All records shown below should be given again, character for character.

Source data:
- - - - - - -

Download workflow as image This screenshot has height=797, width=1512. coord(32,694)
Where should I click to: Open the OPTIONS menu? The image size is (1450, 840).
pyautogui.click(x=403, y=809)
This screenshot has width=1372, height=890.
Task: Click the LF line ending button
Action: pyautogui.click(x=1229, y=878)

- - - - - - -

# TASK ANSWER
Download workflow as image This screenshot has height=797, width=1512. coord(32,694)
Where should I click to: Open the OPTIONS menu? The image size is (1450, 840).
pyautogui.click(x=403, y=809)
This screenshot has width=1372, height=890.
Task: Click the LF line ending button
Action: pyautogui.click(x=1229, y=878)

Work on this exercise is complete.